Problem set:
a) In the article on TV viewing and snacking, how many undergraduates took part in the study?
b) Please repeat a passage from the article on TV viewing and snacking word for word, beginning at the words "Researchers from the" and stopping after the words "carrots and grapes.".

(Beginning of Excerpt)

Everyone knows that unhealthy eating can increase obesity risk, but a new study suggests that this risk is also affected by your viewing habits.

Researchers from the Cornell Food and Brand Lab at Cornell University dug deeper into research showing an association between TV viewing and higher food consumption. The team looked at eating habits based on the content being viewed by study participants. These participants, consisting of 94 undergraduates, were given snacks including M&Ms, cookies, carrots and grapes.

Study subjects were then divided into three groups. One group was shown a clip of the 2005 action film “The Island” starring Ewan McGregor. Another group was shown the same clip, but without audio. The final group was shown a clip from the PBS talk show, “Charlie Rose.”

The study shows that the participants who watched “The Island” with audio ate 98 percent more snacks than those watching the talk show. Even subjects watching “The Island” without sound ate 36 percent more than those watching “Charlie Rose.” Researchers conclude that this is because fast-paced action sequences distract people and lead to overeating.

“We find that if you're watching an action movie while snacking your mouth will see more action too!” said study lead author Aner Tal. “In other words, the more distracting the program is the more you will eat.”

Tal continues, “More stimulating programs that are fast paced, include many camera cuts, really draw you in and distract you from what you are eating. They can make you eat more because you're paying less attention to how much you are putting in your mouth.”

Researchers note that “The Island” has 24.7 camera cuts per minute, and “Charlie Rose” has 4.8 camera cuts per minute.

But, fortunately, distracted viewers watching action movies don’t care what goes it their mouths. Study co-author Brian Wansink explains that “action movie watchers also eat more healthy foods, if that's what's in front of them. Take advantage of this!"

This new study is published in the Journal of the American Medical Association's Internal Medicine.

(End of Excerpt)
(Beginning of Dataset content)

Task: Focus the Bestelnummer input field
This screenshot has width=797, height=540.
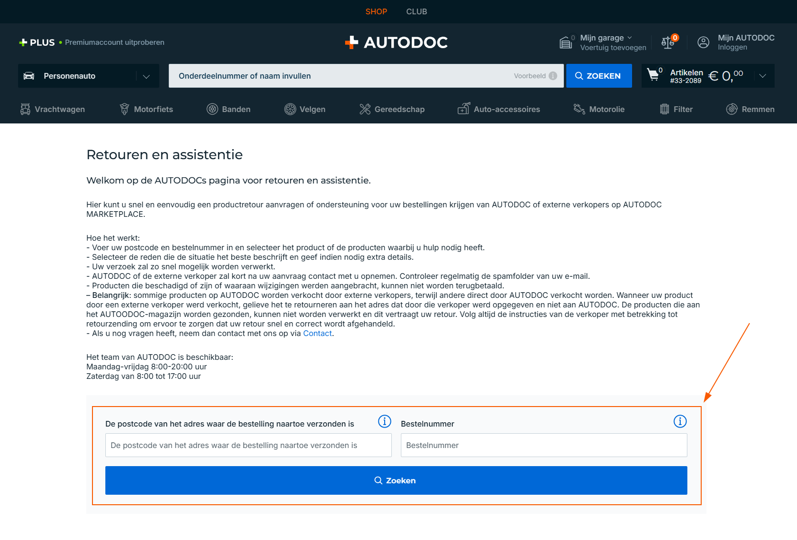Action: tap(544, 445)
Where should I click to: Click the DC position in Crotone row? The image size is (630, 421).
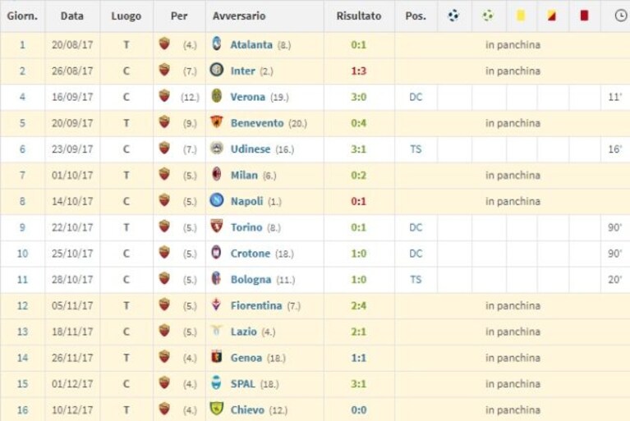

(End of Dataset content)
(Beginning of Dataset content)

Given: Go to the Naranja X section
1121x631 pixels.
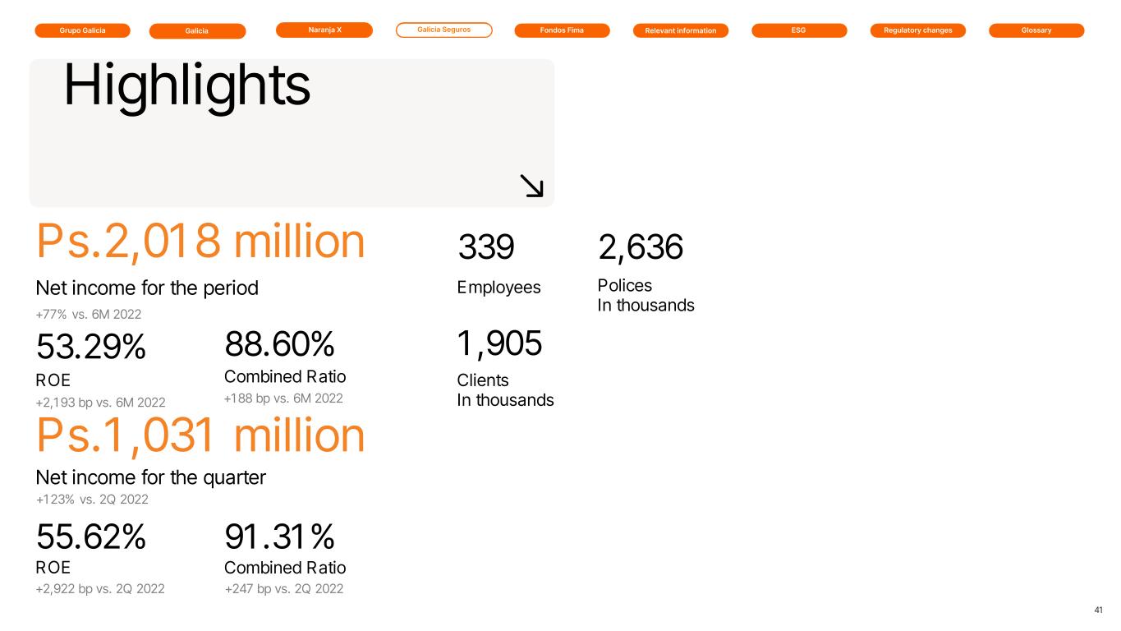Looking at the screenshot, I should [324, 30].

(End of Dataset content)

Your written answers:
a) 94

b)
Researchers from the Cornell Food and Brand Lab at Cornell University dug deeper into research showing an association between TV viewing and higher food consumption. The team looked at eating habits based on the content being viewed by study participants. These participants, consisting of 94 undergraduates, were given snacks including M&Ms, cookies, carrots and grapes.